(Given records begins)

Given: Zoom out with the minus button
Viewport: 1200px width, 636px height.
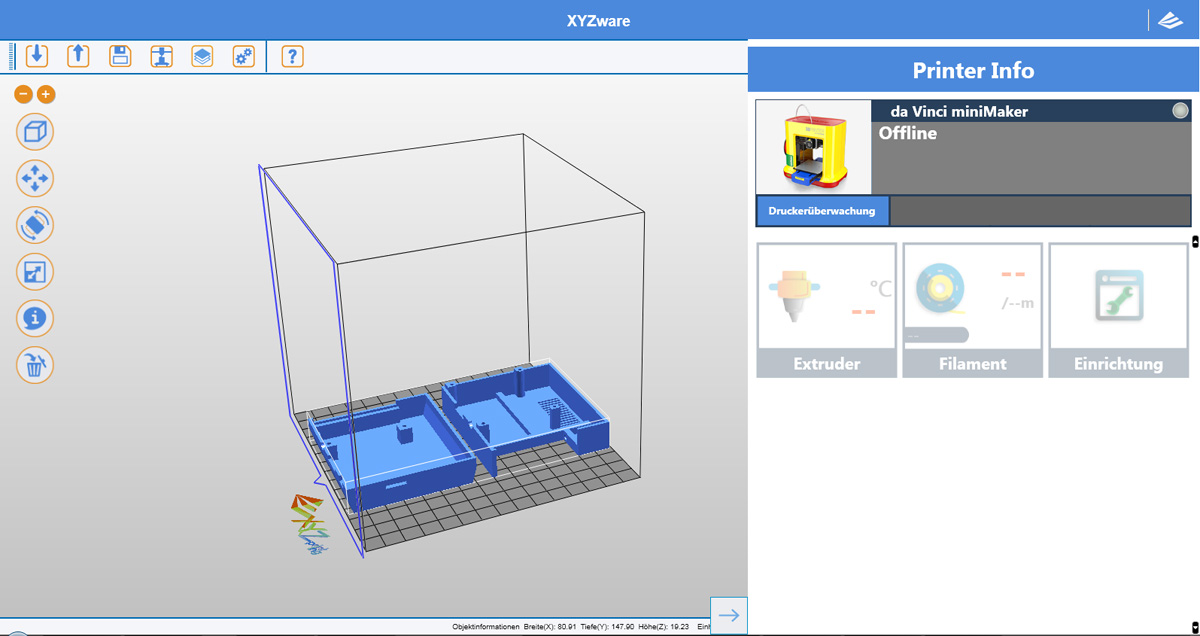Looking at the screenshot, I should (22, 94).
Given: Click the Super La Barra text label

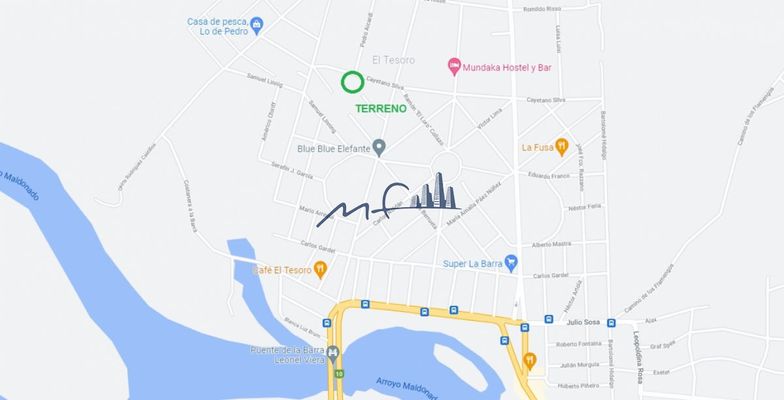Looking at the screenshot, I should (x=472, y=264).
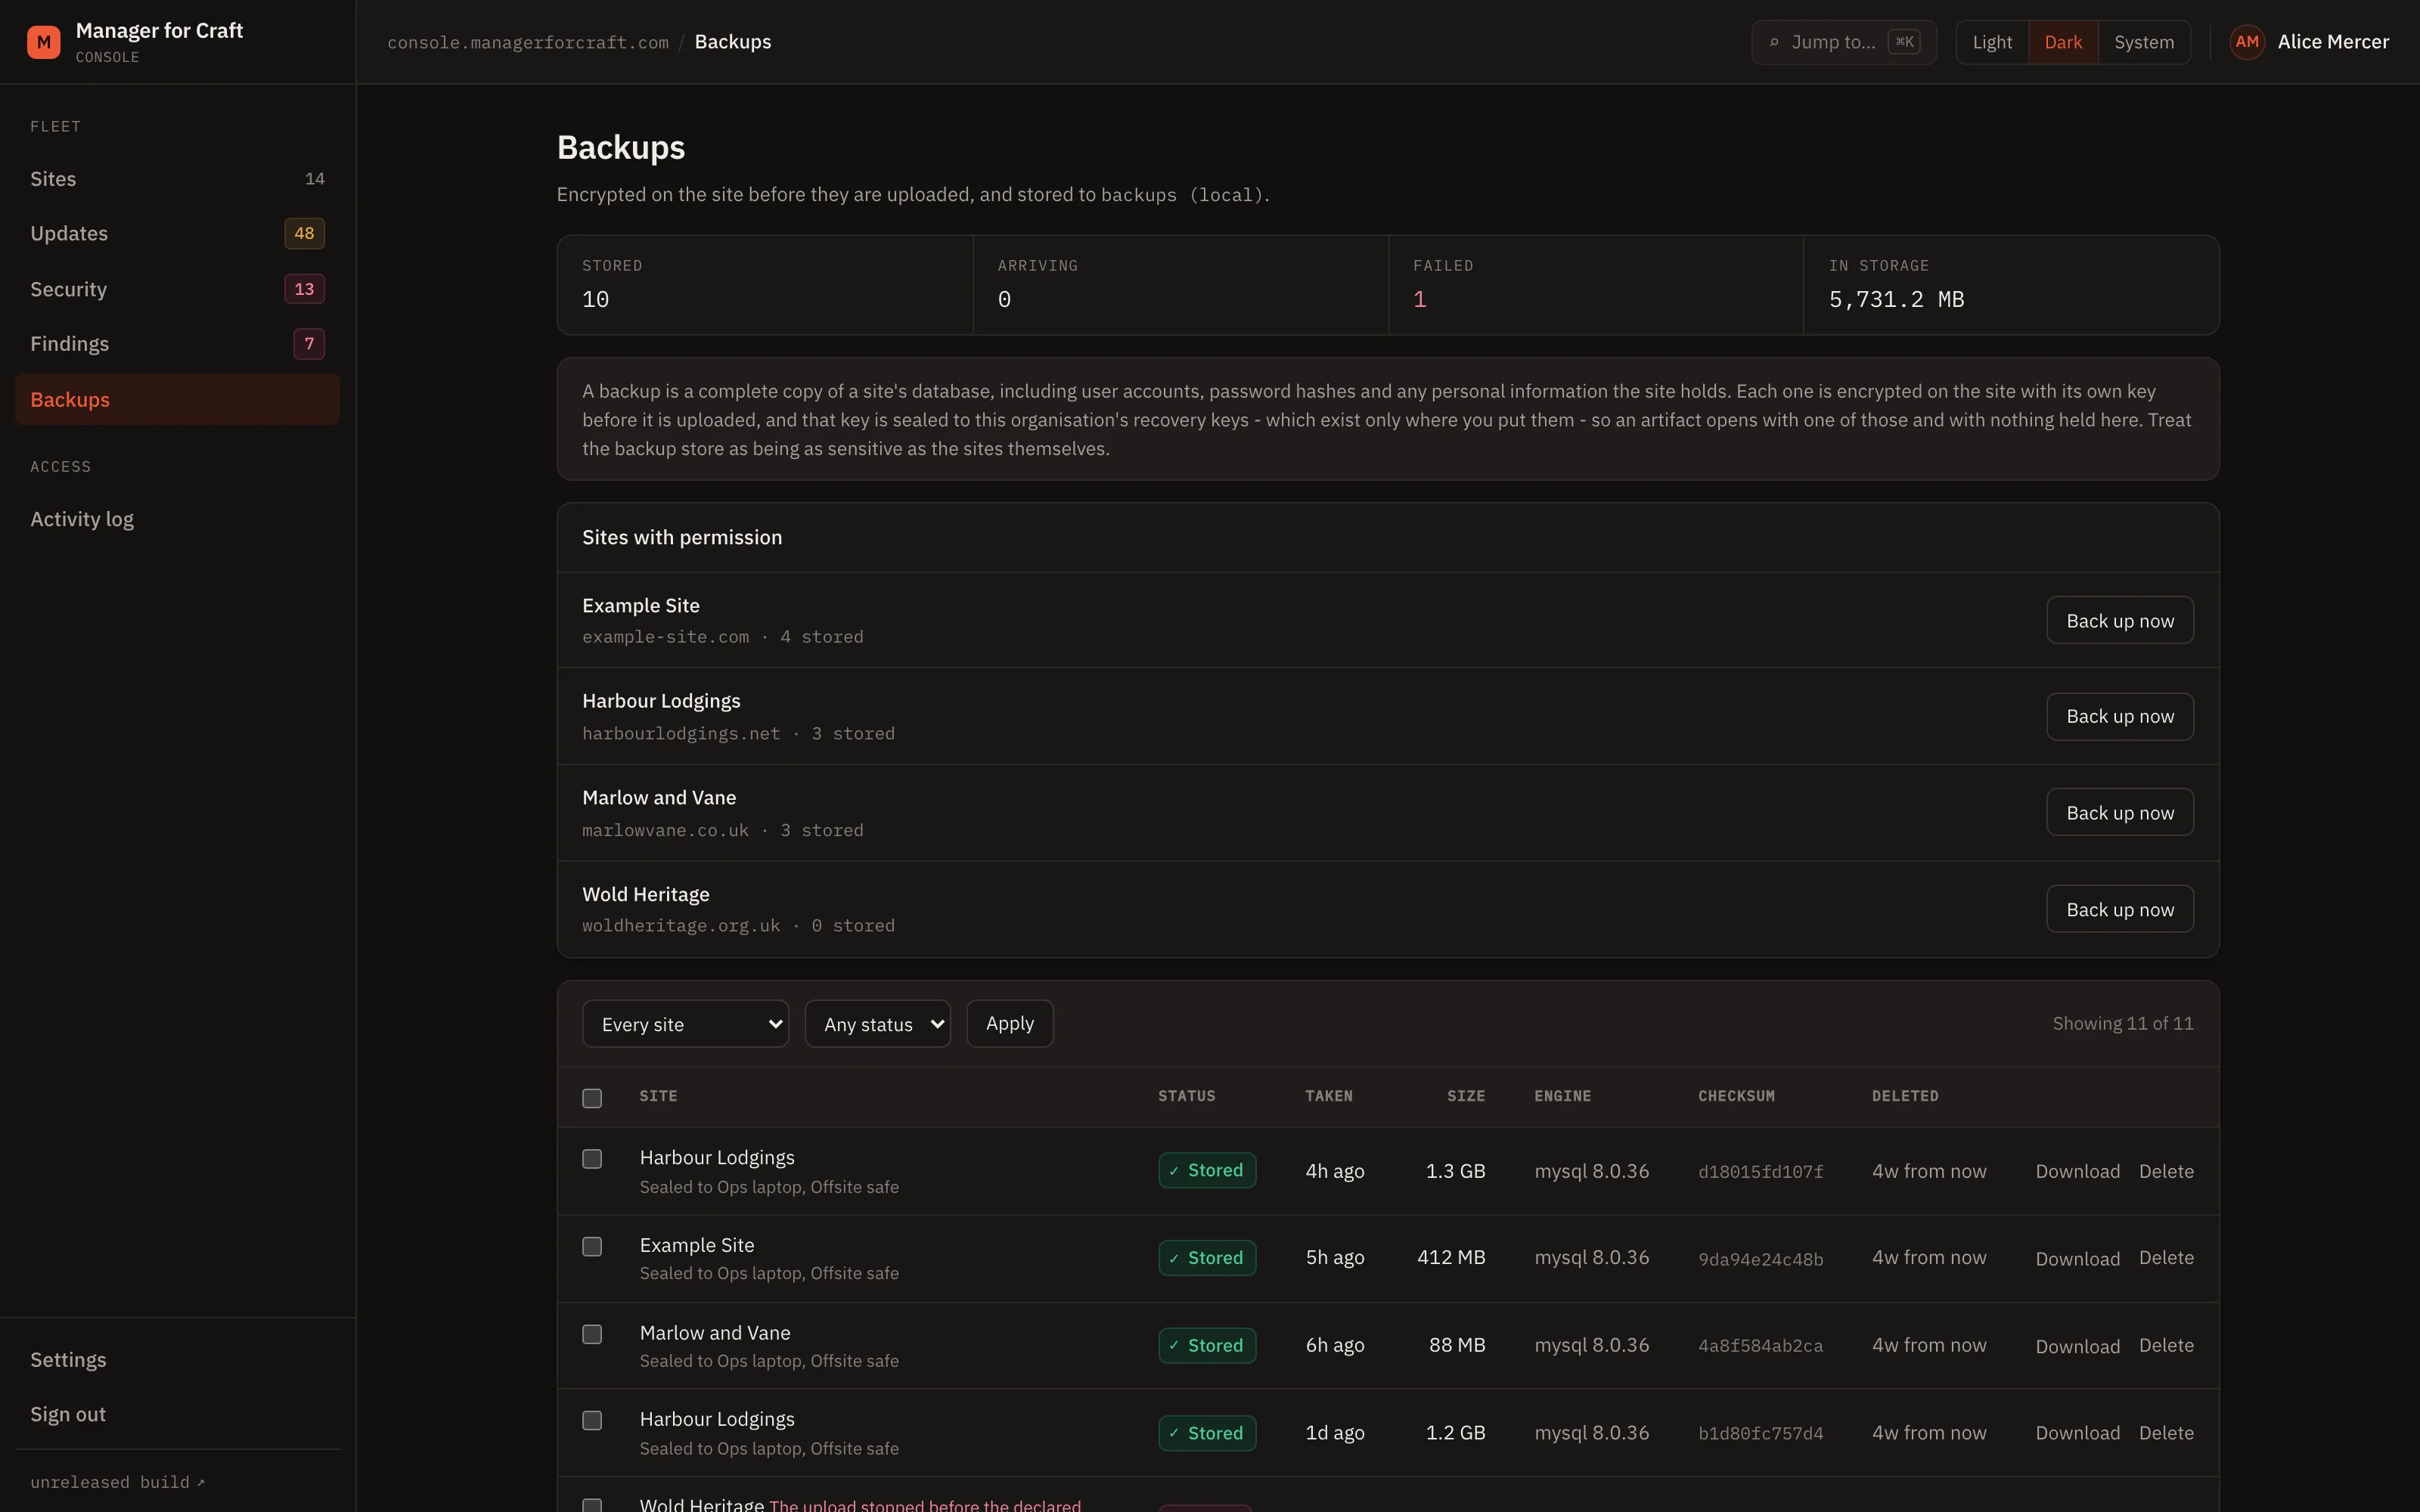Toggle the select-all checkbox in table header
Image resolution: width=2420 pixels, height=1512 pixels.
click(592, 1098)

(Given records ends)

**What you are asked to do**: Word for word, return the records shown above without their pictures.

**Solution**:
Given: Zoom out with the minus button
Viewport: 1200px width, 636px height.
Looking at the screenshot, I should (22, 94).
Given: Click the Super La Barra text label

Looking at the screenshot, I should (x=472, y=264).
Toggle the select-all checkbox in table header
Image resolution: width=2420 pixels, height=1512 pixels.
click(592, 1098)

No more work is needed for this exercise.